**EXERCISE REQUIREMENTS**
Reproduce, without any change, the span of lines from the opening of the records below to the line containing "Task: Select iTunes in the Libraries list", inclusive.

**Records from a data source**
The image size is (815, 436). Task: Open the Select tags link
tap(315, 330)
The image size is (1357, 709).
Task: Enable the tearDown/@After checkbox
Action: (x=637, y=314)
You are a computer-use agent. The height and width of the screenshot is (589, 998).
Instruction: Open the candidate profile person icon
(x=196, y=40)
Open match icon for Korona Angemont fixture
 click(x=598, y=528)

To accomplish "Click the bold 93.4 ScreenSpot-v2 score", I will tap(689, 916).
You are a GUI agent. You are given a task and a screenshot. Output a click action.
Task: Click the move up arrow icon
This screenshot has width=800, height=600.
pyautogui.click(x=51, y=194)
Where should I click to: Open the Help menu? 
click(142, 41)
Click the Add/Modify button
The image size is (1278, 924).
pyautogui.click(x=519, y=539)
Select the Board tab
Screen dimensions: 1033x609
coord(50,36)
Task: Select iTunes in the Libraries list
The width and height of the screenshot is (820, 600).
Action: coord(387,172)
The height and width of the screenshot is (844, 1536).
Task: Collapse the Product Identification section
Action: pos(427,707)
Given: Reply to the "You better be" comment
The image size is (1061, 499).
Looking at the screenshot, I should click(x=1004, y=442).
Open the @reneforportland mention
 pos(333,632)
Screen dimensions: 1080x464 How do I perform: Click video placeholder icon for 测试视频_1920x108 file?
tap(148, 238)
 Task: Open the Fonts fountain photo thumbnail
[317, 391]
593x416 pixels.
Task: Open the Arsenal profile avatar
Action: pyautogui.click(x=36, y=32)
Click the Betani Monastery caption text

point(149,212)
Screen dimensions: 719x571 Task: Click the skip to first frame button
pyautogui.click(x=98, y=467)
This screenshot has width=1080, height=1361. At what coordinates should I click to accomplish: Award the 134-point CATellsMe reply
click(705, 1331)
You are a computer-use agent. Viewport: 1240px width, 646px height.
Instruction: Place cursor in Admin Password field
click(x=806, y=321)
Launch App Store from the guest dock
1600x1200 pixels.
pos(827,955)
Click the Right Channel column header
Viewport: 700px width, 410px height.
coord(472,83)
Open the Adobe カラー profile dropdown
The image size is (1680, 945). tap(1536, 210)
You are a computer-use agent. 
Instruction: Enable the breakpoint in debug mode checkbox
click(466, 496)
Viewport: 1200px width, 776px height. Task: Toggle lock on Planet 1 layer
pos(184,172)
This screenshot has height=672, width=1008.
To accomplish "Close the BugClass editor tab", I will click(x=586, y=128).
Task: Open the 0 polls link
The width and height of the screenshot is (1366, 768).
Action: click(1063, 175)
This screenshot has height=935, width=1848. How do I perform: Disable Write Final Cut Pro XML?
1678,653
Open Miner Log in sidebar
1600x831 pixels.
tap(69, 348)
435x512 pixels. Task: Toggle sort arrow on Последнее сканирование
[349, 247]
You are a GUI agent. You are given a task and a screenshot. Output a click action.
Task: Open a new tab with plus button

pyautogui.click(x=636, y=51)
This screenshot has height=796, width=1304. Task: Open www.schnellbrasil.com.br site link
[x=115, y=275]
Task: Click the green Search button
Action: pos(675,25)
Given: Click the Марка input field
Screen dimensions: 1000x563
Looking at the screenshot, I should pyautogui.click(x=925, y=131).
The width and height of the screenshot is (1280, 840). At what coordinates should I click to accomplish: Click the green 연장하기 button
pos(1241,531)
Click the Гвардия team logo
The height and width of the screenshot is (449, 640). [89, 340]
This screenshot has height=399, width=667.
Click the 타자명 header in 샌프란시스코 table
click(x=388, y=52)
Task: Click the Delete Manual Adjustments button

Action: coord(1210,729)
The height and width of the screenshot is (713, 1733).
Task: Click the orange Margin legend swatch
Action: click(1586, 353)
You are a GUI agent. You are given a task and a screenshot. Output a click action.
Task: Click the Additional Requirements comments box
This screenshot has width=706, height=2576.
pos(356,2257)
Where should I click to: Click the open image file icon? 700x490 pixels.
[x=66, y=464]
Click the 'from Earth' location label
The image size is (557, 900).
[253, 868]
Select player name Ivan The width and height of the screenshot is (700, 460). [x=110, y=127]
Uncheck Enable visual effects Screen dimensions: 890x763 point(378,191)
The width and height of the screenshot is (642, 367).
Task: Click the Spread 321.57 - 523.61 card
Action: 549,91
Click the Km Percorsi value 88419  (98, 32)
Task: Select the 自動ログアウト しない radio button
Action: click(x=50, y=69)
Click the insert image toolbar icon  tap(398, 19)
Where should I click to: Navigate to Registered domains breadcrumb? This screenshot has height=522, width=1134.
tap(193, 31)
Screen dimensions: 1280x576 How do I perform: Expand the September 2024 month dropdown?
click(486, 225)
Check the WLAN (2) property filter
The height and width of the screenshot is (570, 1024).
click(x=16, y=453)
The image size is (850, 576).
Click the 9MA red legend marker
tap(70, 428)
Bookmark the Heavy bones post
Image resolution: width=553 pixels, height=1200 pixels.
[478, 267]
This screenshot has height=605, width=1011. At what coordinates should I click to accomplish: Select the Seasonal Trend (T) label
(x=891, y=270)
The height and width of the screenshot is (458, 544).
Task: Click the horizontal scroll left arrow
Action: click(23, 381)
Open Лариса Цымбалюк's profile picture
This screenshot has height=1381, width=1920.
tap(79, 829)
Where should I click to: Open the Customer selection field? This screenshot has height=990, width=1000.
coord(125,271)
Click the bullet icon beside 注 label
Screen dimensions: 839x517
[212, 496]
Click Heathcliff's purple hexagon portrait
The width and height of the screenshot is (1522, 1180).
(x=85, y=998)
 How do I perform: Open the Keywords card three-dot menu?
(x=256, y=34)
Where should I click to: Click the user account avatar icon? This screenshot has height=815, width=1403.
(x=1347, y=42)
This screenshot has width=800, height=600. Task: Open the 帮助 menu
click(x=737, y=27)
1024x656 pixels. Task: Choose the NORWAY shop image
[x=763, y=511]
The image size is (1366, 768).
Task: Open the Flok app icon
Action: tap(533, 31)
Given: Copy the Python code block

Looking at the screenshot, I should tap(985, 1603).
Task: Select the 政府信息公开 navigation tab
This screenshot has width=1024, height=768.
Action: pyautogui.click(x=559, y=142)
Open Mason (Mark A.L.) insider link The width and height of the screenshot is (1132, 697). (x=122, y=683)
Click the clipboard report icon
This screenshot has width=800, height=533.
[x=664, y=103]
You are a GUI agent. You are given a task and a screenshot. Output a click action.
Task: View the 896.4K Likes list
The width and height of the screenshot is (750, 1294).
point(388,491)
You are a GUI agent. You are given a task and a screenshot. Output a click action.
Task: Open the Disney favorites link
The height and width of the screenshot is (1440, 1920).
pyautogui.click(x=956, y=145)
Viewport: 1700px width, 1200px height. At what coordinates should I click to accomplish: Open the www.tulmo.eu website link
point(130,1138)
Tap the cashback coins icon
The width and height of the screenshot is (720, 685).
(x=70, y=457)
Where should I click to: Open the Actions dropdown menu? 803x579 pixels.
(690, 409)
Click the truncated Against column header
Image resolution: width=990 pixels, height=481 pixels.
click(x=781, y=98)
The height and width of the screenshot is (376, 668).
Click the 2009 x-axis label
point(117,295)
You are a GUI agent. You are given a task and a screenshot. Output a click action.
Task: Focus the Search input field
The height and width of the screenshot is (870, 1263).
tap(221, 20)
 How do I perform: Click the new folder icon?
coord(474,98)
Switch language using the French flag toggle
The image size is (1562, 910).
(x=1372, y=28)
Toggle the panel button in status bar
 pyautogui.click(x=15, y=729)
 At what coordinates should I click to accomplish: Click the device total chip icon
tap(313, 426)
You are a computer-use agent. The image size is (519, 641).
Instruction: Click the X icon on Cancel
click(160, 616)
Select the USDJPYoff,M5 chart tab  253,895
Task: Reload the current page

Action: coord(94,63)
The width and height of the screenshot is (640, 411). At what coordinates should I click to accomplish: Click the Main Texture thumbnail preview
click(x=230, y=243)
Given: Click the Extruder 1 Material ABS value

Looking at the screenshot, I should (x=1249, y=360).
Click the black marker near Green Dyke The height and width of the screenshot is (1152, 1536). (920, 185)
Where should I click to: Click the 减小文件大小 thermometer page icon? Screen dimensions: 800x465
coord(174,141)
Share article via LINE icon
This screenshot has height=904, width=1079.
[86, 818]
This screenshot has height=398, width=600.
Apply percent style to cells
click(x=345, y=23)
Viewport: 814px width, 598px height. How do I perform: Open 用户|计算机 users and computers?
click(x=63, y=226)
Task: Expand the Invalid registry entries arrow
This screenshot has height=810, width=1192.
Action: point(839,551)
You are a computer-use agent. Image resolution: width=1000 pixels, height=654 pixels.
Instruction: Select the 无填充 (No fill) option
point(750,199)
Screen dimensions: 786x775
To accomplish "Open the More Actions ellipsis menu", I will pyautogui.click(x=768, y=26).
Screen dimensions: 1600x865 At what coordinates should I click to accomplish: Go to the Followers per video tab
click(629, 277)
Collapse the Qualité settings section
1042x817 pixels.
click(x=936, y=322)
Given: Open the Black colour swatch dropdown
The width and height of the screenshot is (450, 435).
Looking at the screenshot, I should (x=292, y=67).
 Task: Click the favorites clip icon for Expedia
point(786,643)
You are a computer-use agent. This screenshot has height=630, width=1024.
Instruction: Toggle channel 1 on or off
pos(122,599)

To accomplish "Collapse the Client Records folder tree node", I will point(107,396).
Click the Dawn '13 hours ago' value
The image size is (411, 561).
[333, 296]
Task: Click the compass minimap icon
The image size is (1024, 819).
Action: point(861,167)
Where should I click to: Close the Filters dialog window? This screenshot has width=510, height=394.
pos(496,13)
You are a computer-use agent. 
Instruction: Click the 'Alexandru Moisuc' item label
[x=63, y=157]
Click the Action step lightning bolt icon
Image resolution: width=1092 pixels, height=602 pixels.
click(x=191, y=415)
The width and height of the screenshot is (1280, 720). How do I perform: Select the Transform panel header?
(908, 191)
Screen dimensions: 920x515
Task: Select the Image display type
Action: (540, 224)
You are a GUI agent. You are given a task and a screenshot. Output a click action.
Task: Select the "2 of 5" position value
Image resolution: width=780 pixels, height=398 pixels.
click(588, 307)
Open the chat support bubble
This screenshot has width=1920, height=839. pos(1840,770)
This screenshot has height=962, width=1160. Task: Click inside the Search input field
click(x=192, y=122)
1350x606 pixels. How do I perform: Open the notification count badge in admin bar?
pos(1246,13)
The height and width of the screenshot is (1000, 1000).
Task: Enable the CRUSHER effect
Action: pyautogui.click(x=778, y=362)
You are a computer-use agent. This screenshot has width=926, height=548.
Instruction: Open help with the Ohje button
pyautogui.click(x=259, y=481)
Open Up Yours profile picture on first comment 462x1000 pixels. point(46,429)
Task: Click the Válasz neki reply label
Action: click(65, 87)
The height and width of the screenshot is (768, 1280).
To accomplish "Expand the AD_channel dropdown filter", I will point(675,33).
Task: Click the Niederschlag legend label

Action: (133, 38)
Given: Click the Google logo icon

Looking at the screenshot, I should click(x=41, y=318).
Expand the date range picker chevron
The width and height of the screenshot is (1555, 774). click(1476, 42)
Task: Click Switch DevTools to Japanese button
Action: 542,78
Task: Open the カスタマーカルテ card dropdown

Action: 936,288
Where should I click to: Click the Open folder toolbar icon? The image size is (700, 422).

**RESPONSE AREA**
The image size is (815, 436). Task: Open the Select tags link
tap(315, 330)
The image size is (1357, 709).
Task: Enable the tearDown/@After checkbox
Action: (x=637, y=314)
You are a computer-use agent. The height and width of the screenshot is (589, 998).
Instruction: Open the candidate profile person icon
(x=196, y=40)
Open match icon for Korona Angemont fixture
 click(x=598, y=528)

To accomplish "Click the bold 93.4 ScreenSpot-v2 score", I will tap(689, 916).
You are a GUI agent. You are given a task and a screenshot. Output a click action.
Task: Click the move up arrow icon
This screenshot has width=800, height=600.
pyautogui.click(x=51, y=194)
Where should I click to: Open the Help menu? 
click(142, 41)
Click the Add/Modify button
The image size is (1278, 924).
pyautogui.click(x=519, y=539)
Select the Board tab
Screen dimensions: 1033x609
coord(50,36)
Task: Select iTunes in the Libraries list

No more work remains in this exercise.